A Future in Pictures

Computer technology is expanding the way we preserve and develop our photographic memory

Ansel Adams
Canyon de Chelly National Monument National Museum of American History

Recently, the Smithsonian's National Museum of American Art exhibited a traveling show from California devoted to masterworks by Ansel Adams — the noted photographer of Western landscape whose images are well known through their reproduction in books, magazines and other media (Smithsonian, February 1998). The show got good reviews, as is often the case with NMAA exhibitions. The number of visitors, however, was extraordinary — well beyond the expectations of the museum — making "Ansel Adams, A Legacy" perhaps the most visited exhibition in the museum's history.

Other photographic exhibitions, including "Mathew Brady Portraits: Images as History, Photography As Art," "American Photographs: The First Century," "Visual Journal: Harlem and D.C. in the Thirties and Forties" and "Sacred Mountains of the World," have also proved popular. It is hard to judge why photography shows are such a major draw. Perhaps it relates to the portrayal of a sense of reality, to a medium many viewers use and to an interest in the subject matters treated. In museum language, photographs normally are very accessible to viewers.

The success of the Adams exhibition led me to revisit the place of photography at the Smithsonian. Many photographs in our collections, like those by Ansel Adams, are primarily intended to be works of art. A large number of others are primarily designed to record the existence of objects, places, persons and the like. Often there is an intermixture. Clearly, for instance, those photographers who "documented" the Depression of the 1930s in America for the Farm Security Administration chose and framed their subjects to tell a story of suffering and neglect, employing great technical competence and artistic creativity. A number of the documentary photographs in the Smithsonian collections are like these.

In the late 1980s, archivist Diane Vogt O'Connor and her colleagues surveyed the photography collections of ten museums and two research institutes of the Smithsonian. They found some five million photographs in the collections they examined. The units omitted contain well over two million more. And an extraordinary number have been added to these totals during the '90s.

These records and others illustrate the considerable breadth and depth of our holdings. Some are physically centralized in the cold-storage facilities of the Office of Imaging, Printing and Photographic Services. Others are maintained on museum sites. Every part of the Smithsonian seems to have a substantial collection.

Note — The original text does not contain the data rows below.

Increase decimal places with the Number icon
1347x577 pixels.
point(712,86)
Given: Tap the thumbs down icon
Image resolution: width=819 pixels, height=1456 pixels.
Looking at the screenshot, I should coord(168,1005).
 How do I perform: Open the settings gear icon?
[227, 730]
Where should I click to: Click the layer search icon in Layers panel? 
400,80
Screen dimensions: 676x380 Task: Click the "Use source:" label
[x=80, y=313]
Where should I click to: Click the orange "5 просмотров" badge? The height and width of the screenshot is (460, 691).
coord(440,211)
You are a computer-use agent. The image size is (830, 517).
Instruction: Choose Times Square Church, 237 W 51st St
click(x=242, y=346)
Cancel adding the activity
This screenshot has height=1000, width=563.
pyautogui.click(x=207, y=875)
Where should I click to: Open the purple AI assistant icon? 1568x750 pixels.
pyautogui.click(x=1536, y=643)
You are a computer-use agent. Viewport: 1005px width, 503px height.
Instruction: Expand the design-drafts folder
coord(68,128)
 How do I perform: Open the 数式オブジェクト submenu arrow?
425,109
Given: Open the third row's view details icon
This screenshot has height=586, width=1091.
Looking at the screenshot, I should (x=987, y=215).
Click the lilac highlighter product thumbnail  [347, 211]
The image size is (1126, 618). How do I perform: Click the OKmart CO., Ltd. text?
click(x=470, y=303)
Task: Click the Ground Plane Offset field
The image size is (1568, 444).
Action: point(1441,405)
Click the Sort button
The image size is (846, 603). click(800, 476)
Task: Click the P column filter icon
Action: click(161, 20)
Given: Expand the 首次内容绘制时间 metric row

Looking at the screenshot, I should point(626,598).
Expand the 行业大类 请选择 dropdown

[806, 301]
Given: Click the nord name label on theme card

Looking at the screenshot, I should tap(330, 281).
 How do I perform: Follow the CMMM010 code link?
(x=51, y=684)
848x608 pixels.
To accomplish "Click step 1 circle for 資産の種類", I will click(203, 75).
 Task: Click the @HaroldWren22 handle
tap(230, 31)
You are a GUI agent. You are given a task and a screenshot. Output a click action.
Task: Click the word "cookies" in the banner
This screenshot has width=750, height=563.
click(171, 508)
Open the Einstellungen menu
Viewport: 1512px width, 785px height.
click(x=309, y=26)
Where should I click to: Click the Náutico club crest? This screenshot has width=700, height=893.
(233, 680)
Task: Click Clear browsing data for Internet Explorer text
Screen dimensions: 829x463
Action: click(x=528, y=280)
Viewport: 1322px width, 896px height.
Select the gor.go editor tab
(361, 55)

The Office of Horticulture, for instance, has more than 70,000 images that record floral decorations, tools, holders and landscape architecture of cemeteries, churches, parks, private gardens, homes and public buildings from the mid-19th century to the present. And the Smithsonian Astrophysical Observatory, to go from the ground to space, has well over 600,000 images documenting the history of astronomy, and showing a variety of phenomena and celestial objects from meteors to star clusters. Many have been added since 1989 when the survey was made.

Photographs are constantly being generated by talented staff photographers for exhibits, collections management and historical documentation. For some time, nearly every object acquired by the Smithsonian has been photographed, and the images are now being digitized as well.

Photography plays an important role in the delivery of information through the Smithsonian Website. In addition to the extensive and heavily used Smithsonian materials now on-line, we are developing a digital image library and retrieval system that will enable the public to see photographs of objects and other materials together with relevant descriptions. And the indexing will be by subject matter as well as by museum or institute source. If our requests are met in next year's federal budget, those funds, together with resources from IBM, Hewlett-Packard, Intel and Polaroid, will allow us to have at least three million images on-line and accessible by the millennium.

We are trying to improve, where necessary, the adequacy of storage facilities to ensure preservation of our photography collections. Digital cataloguing also helps preserve records. For the future, I hope for the creation of a center in the Smithsonian where curators, together with visiting scholars, interns and students, can work in proximity to these collections, especially those involving American culture. Such a place could also contain space to mount many more of the photography exhibitions that prove so attractive to so many Smithsonian visitors.